Per me è un po’ troppo generoso, specie nel modo di correre i grandi Giri. Io, che ero più da classiche avevo un po’ la sua visione. Ma ricordo che stando vicino a Cadel Evans ho visto davvero come si doveva affrontare un grande Giro in ottica classifica. Evans centellinava ogni spilla di energia. Oggi guardava al giorno dopo e al giorno dopo ancora. Tatticamente va domato. Però io penso che il suo attaccare sia anche una dote e l’istinto del corridore lo devi lasciare sfogare. Tante volte le cose belle nascono da lì.

Almeida sembra un “buono”, secondo te ha fame?

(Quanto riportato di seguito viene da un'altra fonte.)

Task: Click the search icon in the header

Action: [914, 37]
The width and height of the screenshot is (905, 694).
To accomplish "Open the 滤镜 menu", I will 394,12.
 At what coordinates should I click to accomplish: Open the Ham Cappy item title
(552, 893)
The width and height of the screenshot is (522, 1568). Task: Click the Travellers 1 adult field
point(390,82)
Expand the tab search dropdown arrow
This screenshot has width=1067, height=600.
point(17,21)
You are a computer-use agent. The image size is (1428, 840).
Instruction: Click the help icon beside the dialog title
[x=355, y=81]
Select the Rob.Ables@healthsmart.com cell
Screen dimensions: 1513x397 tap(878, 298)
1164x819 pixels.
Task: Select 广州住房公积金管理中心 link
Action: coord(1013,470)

Mi auguro di sì! Ma da come l’ho visto nel finale di stagione dico che ne ha. Pensiamoci bene: ha firmato un contratto con un’altra squadra in estate, poteva anche rischiare di meno, risparmiare qualcosa e invece ha continuato a dare il massimo e per di più davanti ai nostri, suoi futuri compagni. Ma è giusto che sia così. Joao è pagato dalla Deceuninck ed è stato un professionista fino alla fine.

E questo cambio gli dà stimoli? Tu che hai corso quando cambiavi team ne avevi di più?

Bella domanda. In effetti gli inverni migliori li ho fatti quando cambiavo squadra. Arrivi in un ambiente nuovo e vuoi presentarti nel migliore dei modi. L’ultimo inverno che feci passando alla Lampre, a 39 anni, credo sia stato l’inverno più ligio che abbia fatto. Per me, dunque, era un grande stimolo e spero lo sia anche per Joao.